HSBC Bank plc, which is authorised in the United Kingdom by the Prudential Regulation Authority and regulated in the United Kingdom by the Financial Conduct Authority and the Prudential Regulation Authority, is acting exclusively for the Company and no one else in connection with the Placing. It will not regard any person (whether or not a recipient of this announcement or the Prospectus) as its client in relation to the Placing and will not be responsible to anyone other than the Company for providing the protections afforded to its clients nor for providing advice in relation to the Placing, Admission, the contents of this announcement or the Prospectus or any other transaction or arrangement referred to herein.
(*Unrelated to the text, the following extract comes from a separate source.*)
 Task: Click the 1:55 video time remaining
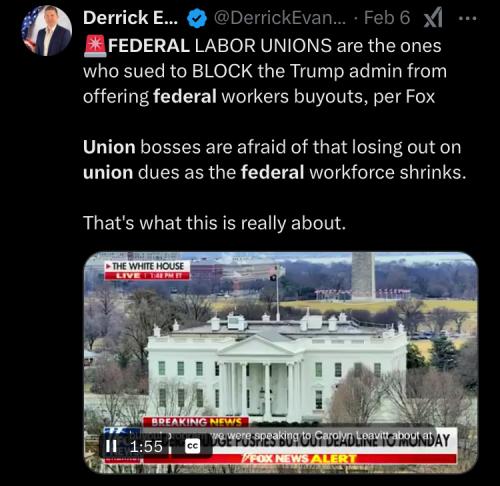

In connection with the Placing, each of the Joint Bookrunners and any of their respective affiliates, acting as an investor for its or their own account(s), in accordance with applicable legal and regulatory provisions, may retain, purchase, sell, offer to sell or otherwise deal for its or their own account(s) in relation to the Placing Shares and/or related instruments in connection with the Placing or otherwise. Except as required by applicable law or regulation, the Joint Bookrunners do not propose to make any public disclosure in relation to such transactions. In addition, the Joint Bookrunners or their affiliates may enter into financing arrangements (including swaps or contracts for difference) with investors in connection with which the Joint Bookrunners (or their affiliates) may from time to time acquire, hold or dispose of Placing Shares.